In the data below, find the line containing "The width and height of the screenshot is (293, 644)." and the line containing "Click the 98% Tomatometer score", then reproduce them and every line between, exactly. Omit pictures.
------------------------------------------------------------
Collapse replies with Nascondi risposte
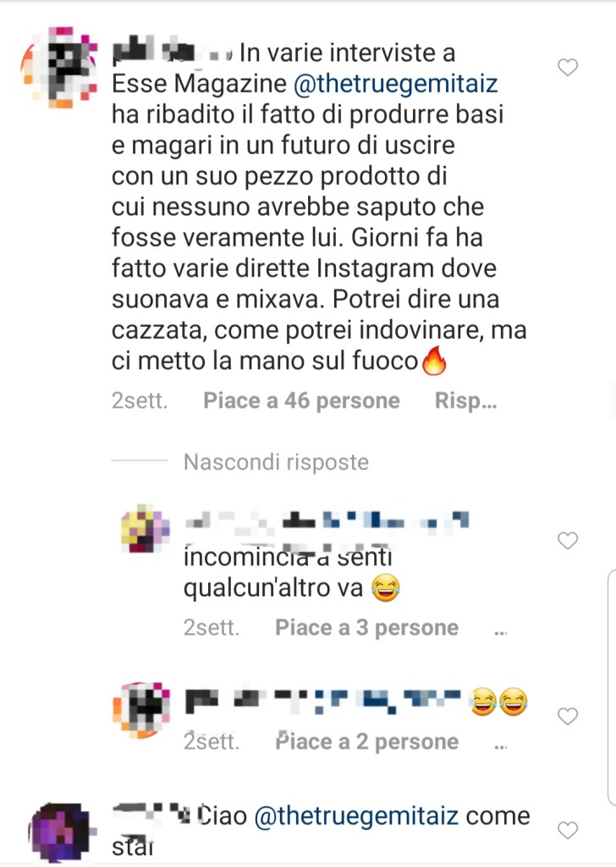Image resolution: width=616 pixels, height=867 pixels. tap(276, 461)
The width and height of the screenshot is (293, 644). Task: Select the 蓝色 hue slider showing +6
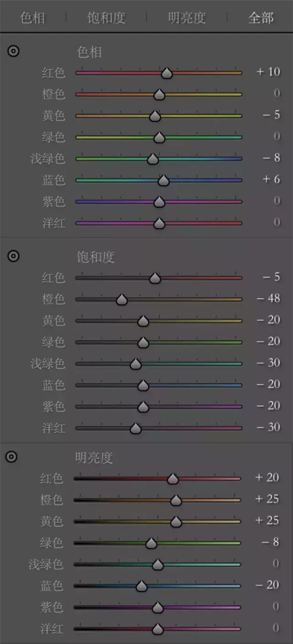[x=165, y=180]
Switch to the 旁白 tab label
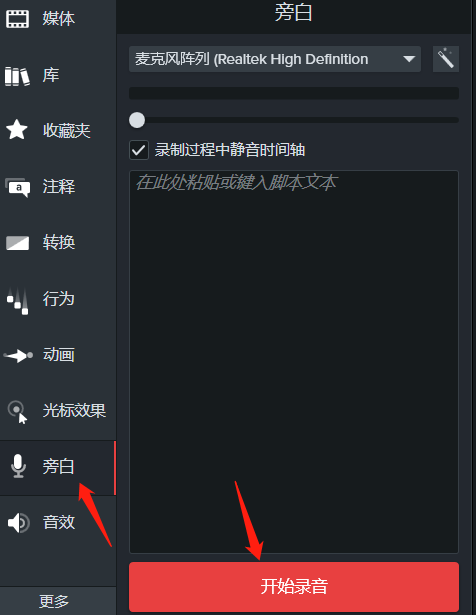Viewport: 476px width, 615px height. [58, 466]
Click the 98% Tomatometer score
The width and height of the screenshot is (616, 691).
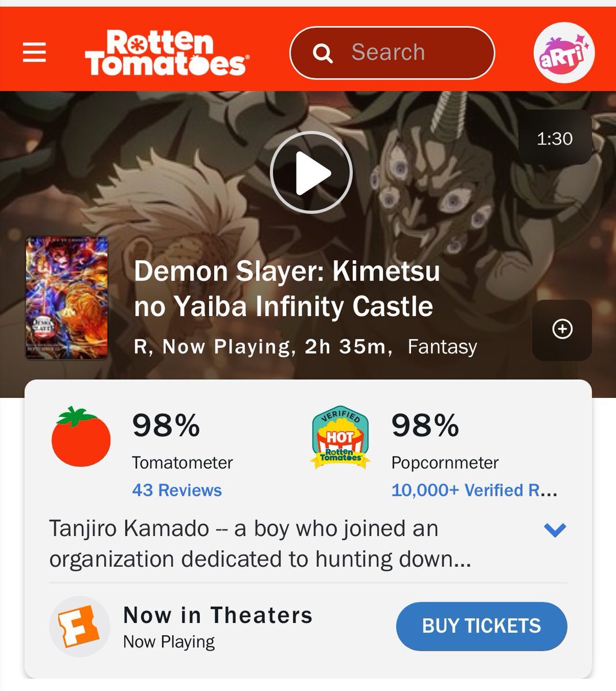pos(166,426)
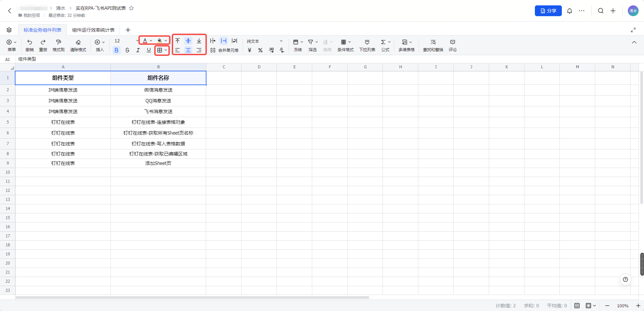The width and height of the screenshot is (644, 311).
Task: Select the format painter (格式刷) tool
Action: pos(58,42)
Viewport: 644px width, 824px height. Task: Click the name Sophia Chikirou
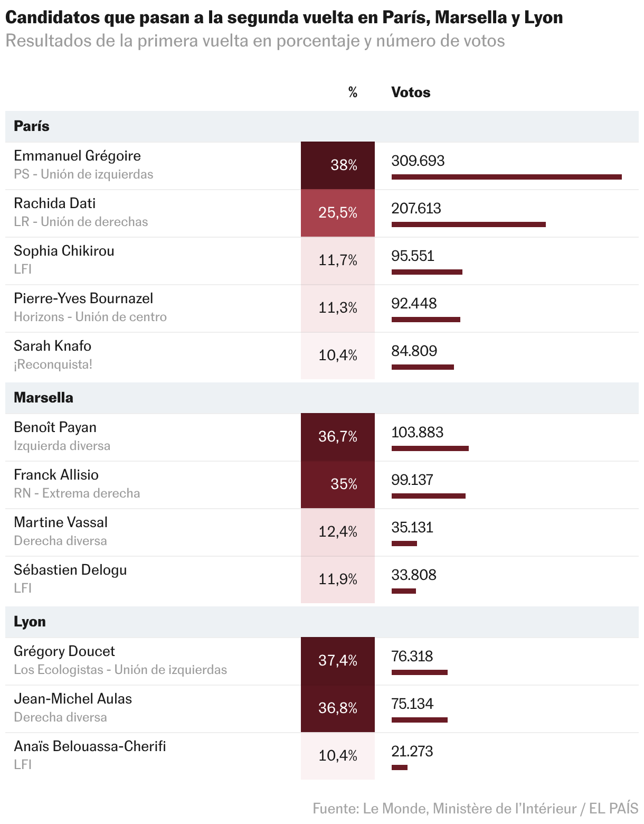[x=64, y=251]
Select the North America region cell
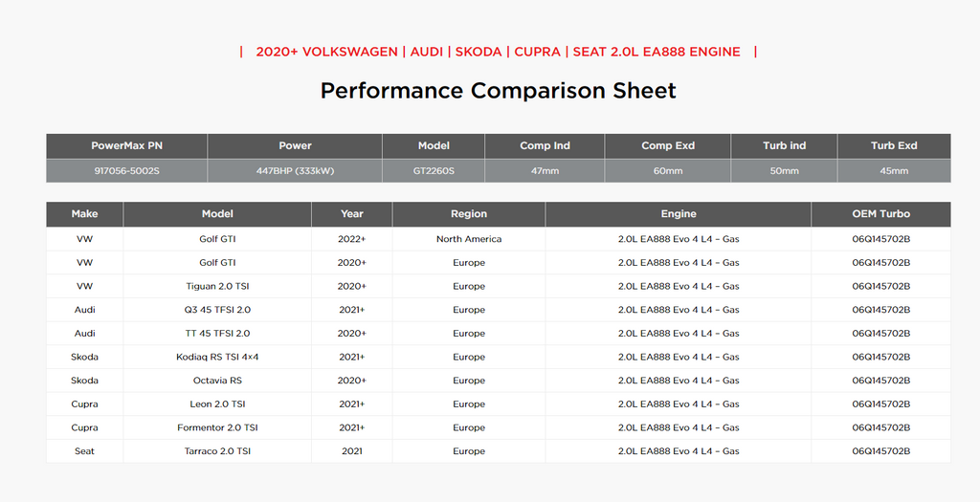Image resolution: width=980 pixels, height=502 pixels. [469, 239]
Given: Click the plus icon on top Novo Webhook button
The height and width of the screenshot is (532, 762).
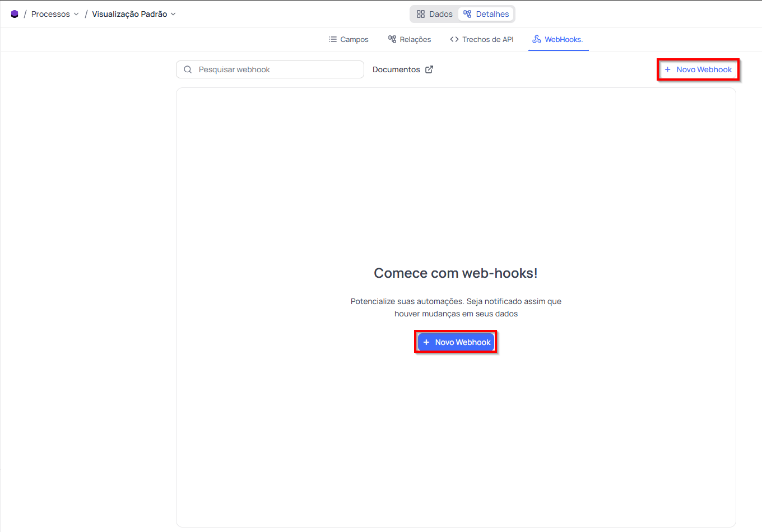Looking at the screenshot, I should (x=667, y=69).
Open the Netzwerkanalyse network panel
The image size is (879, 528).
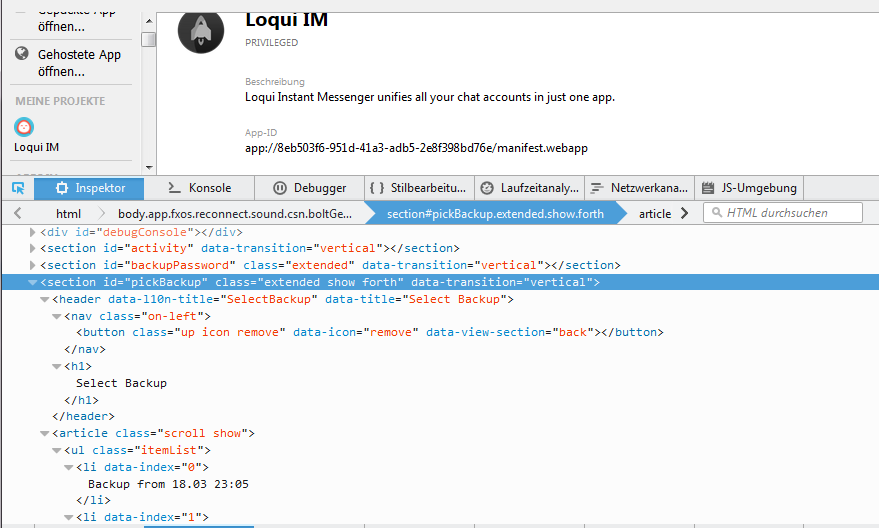click(639, 188)
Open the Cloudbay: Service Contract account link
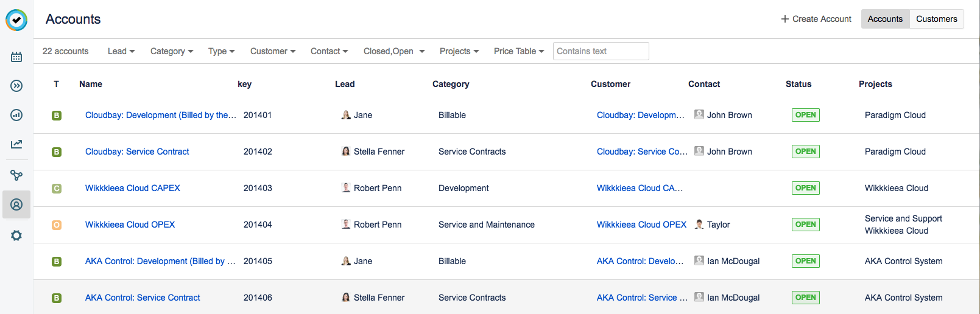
------------------------------------------------------------
_Output:_
The width and height of the screenshot is (293, 644). Task: Select the 蓝色 hue slider showing +6
[x=165, y=180]
Switch to the 旁白 tab label
Viewport: 476px width, 615px height. [58, 466]
Click the 98% Tomatometer score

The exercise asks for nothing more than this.